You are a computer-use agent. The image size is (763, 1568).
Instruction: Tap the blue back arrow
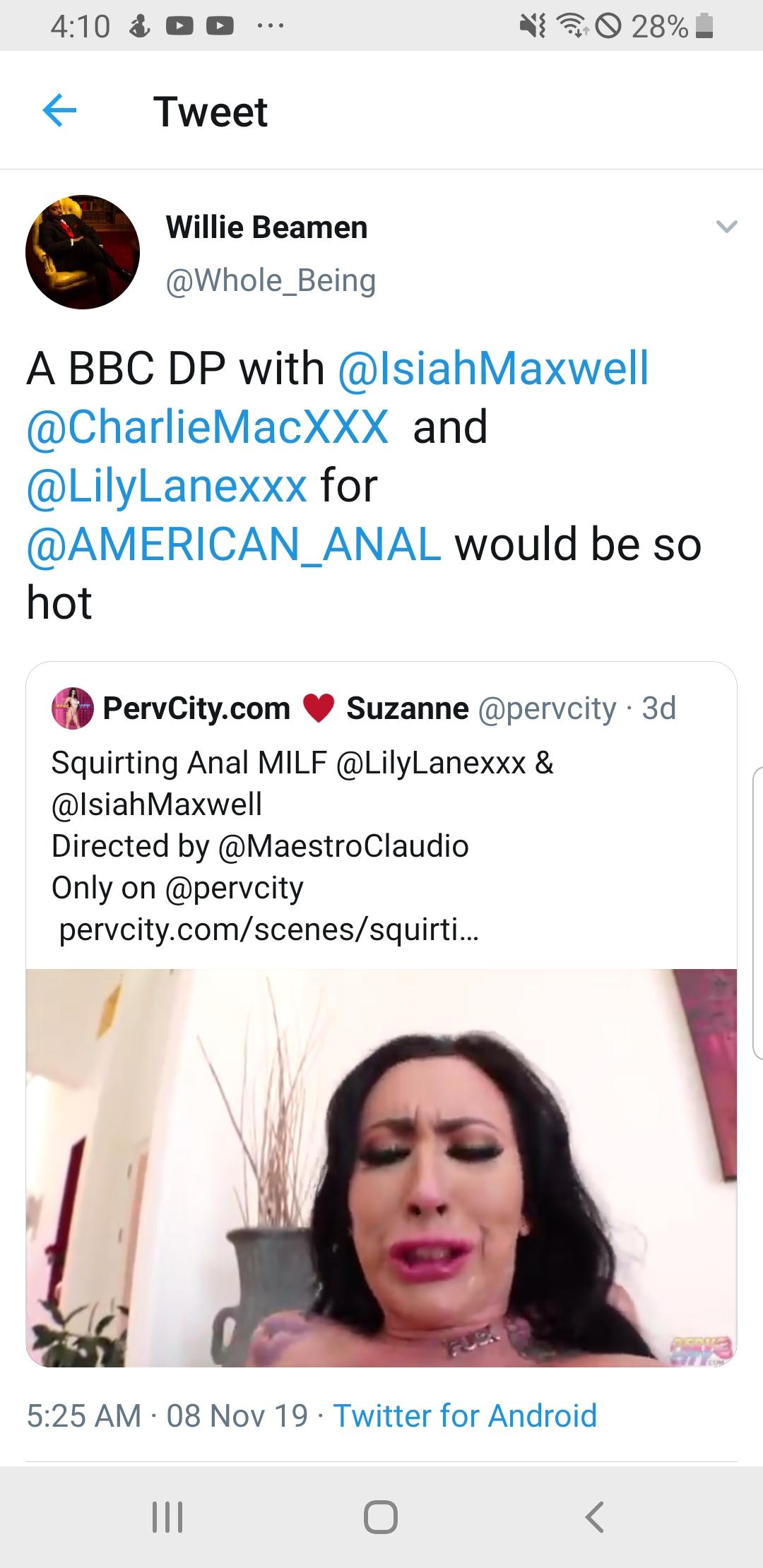tap(59, 111)
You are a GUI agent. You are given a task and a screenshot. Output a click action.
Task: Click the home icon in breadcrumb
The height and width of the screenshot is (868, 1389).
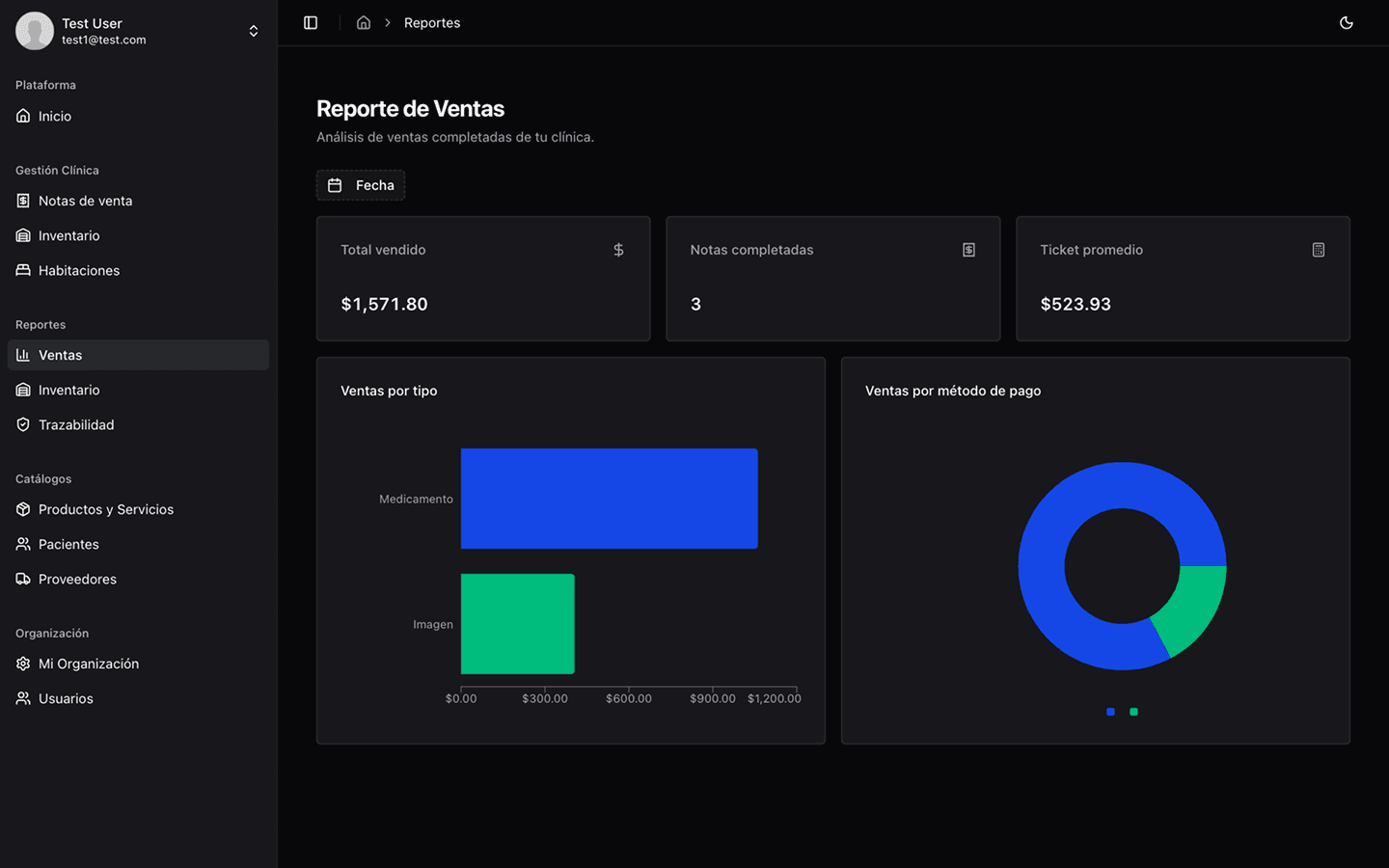coord(364,23)
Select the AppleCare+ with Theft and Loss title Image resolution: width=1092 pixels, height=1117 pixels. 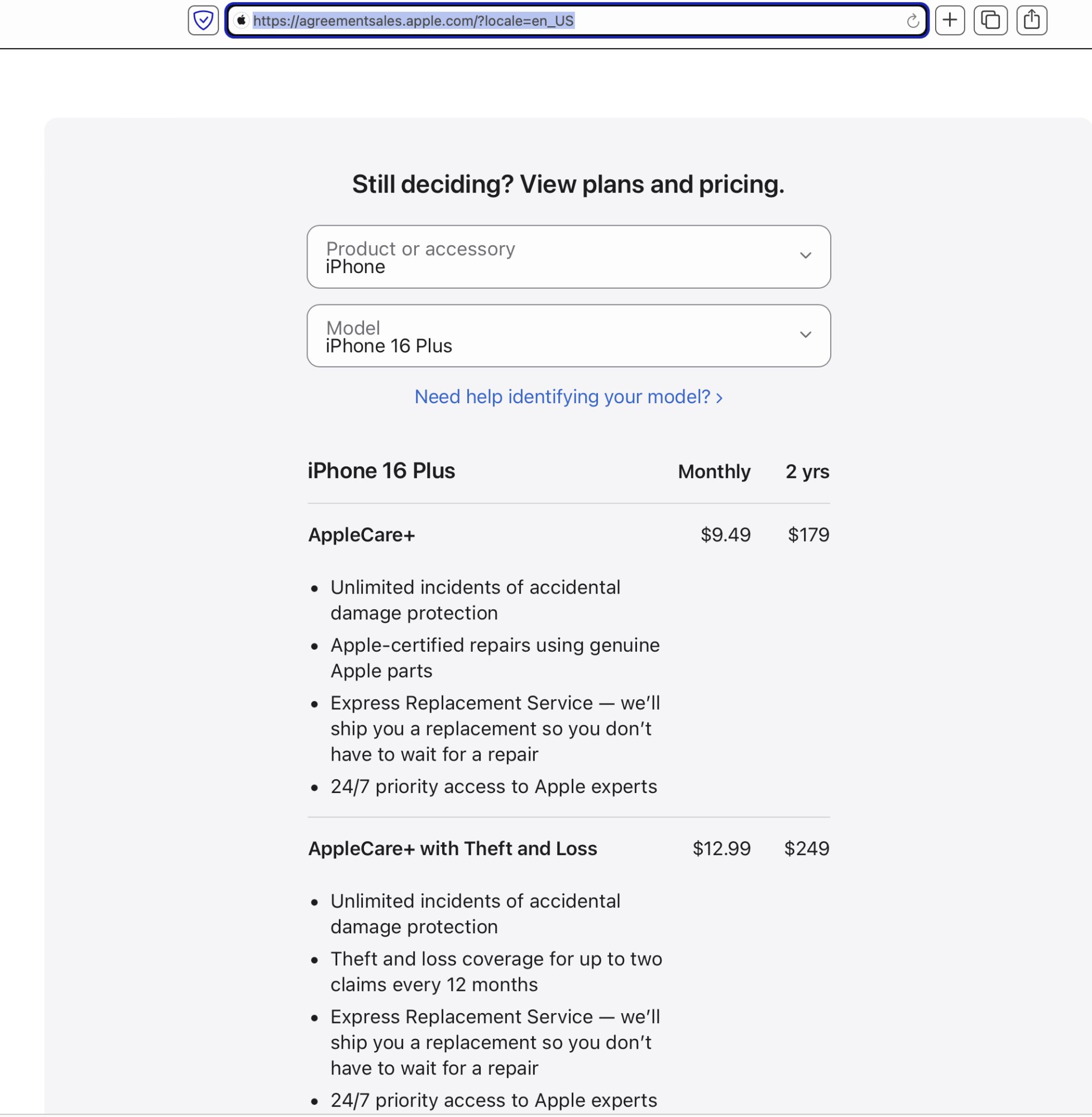tap(453, 849)
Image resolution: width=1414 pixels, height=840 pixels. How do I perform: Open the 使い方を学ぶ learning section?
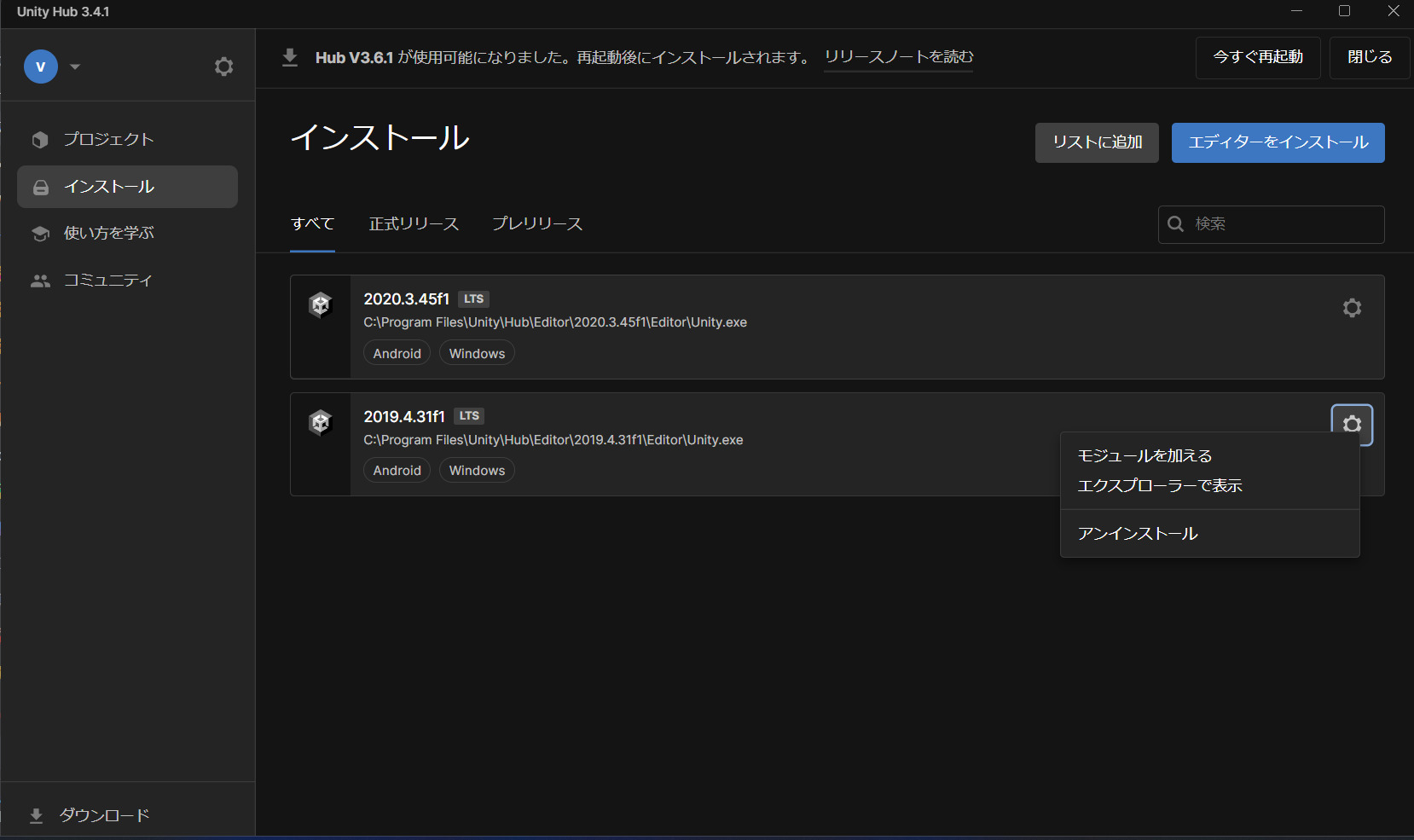coord(107,232)
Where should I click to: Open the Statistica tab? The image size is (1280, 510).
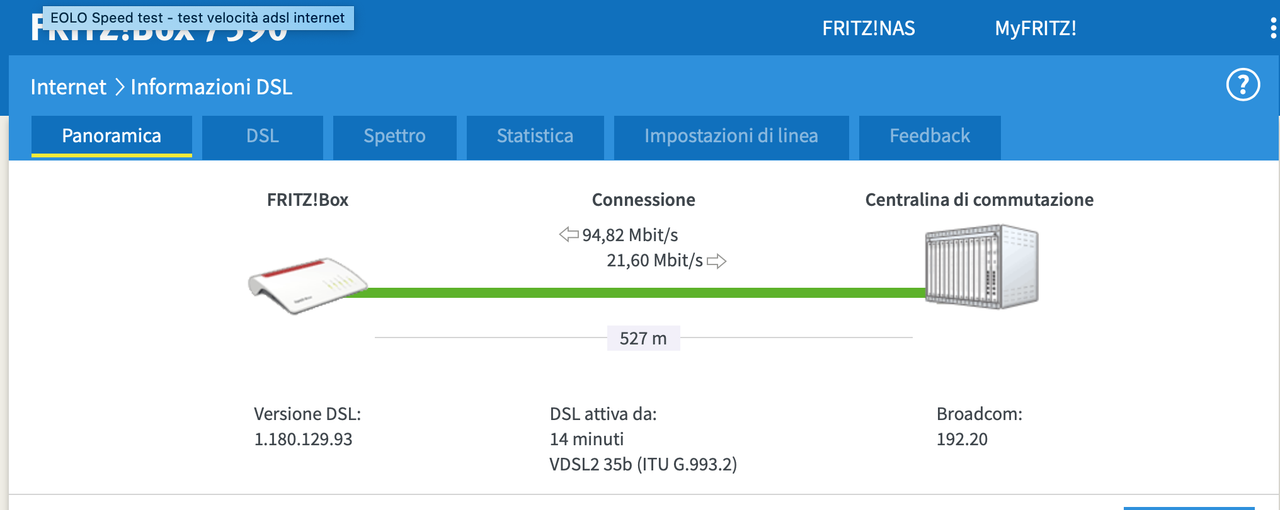click(x=535, y=137)
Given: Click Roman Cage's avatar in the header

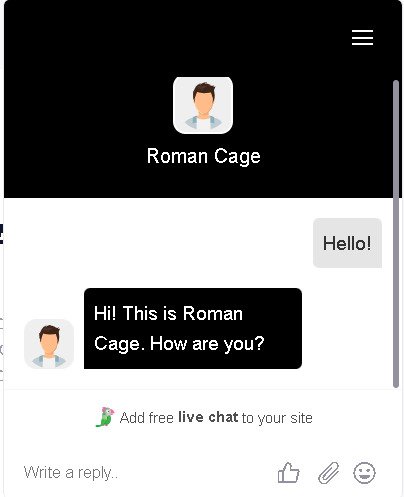Looking at the screenshot, I should (203, 105).
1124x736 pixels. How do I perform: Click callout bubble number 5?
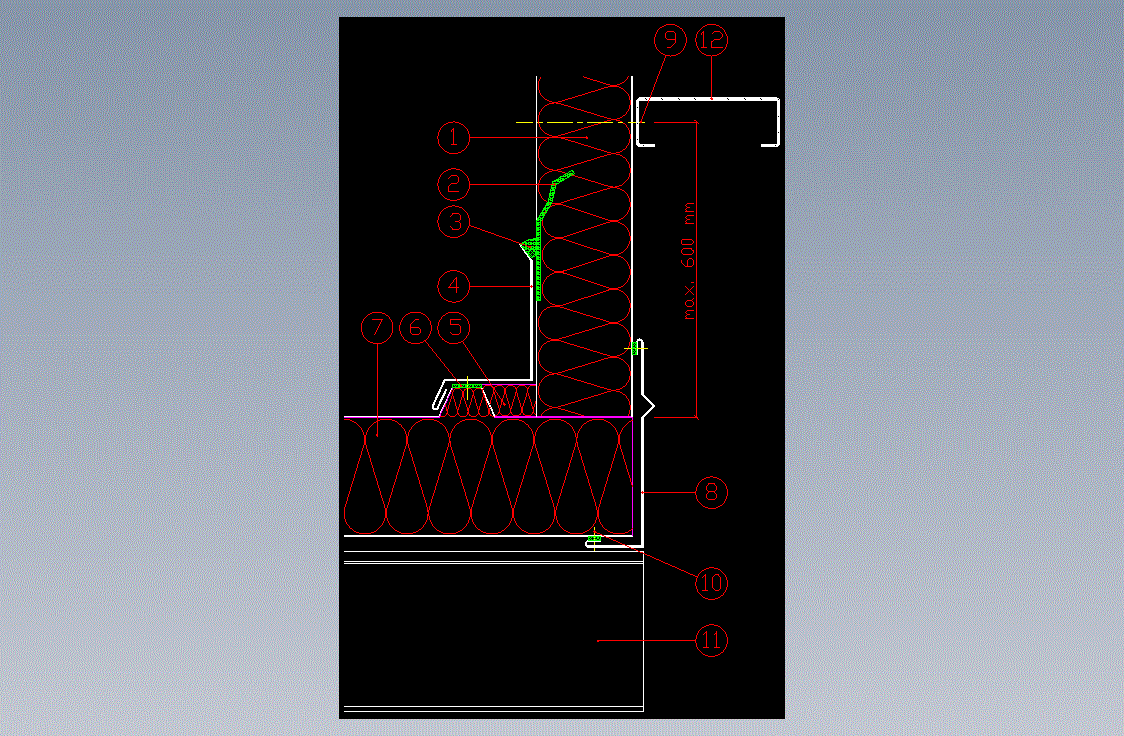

···

▶ **DESCRIPTION OF THE TASK**: Copy out the lines from the one holding "Image resolution: width=1414" through the last line, inclusive, without the pictures.

▶ **COMPLETE OUTPUT**:
Image resolution: width=1414 pixels, height=840 pixels. How do I perform: Open the 使い方を学ぶ learning section?
coord(107,232)
Where should I click to: Open the Statistica tab? The image size is (1280, 510).
click(x=535, y=137)
Given: Click Roman Cage's avatar in the header

Looking at the screenshot, I should (203, 105).
1124x736 pixels. How do I perform: Click callout bubble number 5?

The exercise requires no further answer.